--- start of EXCERPTED DATA ---
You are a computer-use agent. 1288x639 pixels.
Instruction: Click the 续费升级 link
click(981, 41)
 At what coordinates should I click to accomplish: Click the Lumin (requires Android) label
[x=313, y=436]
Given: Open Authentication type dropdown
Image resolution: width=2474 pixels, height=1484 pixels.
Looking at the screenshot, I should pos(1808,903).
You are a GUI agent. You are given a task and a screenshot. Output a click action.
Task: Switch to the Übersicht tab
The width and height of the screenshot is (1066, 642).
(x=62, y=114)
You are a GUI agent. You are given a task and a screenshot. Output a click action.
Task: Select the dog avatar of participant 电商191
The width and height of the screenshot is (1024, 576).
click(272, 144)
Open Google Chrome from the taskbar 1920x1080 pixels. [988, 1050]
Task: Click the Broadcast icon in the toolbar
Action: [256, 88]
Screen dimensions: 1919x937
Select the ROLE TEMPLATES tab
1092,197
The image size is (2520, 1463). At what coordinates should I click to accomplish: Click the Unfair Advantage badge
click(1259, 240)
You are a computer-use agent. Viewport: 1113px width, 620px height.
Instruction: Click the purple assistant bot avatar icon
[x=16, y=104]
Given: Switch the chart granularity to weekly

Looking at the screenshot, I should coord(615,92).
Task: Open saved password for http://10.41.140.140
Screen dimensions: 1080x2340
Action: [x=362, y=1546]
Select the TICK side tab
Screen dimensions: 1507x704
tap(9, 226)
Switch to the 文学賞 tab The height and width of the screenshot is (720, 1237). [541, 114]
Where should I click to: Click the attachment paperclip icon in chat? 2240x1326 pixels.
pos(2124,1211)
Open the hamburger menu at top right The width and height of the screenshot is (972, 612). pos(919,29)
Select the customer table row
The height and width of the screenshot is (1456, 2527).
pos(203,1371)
--- end of EXCERPTED DATA ---
### EXERCISE TASK
Which lines of the material contain the word "icon"? Pull out each of them.

### SOLUTION TO THE EXERCISE
Task: Click the Broadcast icon in the toolbar
Instruction: Click the purple assistant bot avatar icon
Where should I click to: Click the attachment paperclip icon in chat? 2240x1326 pixels.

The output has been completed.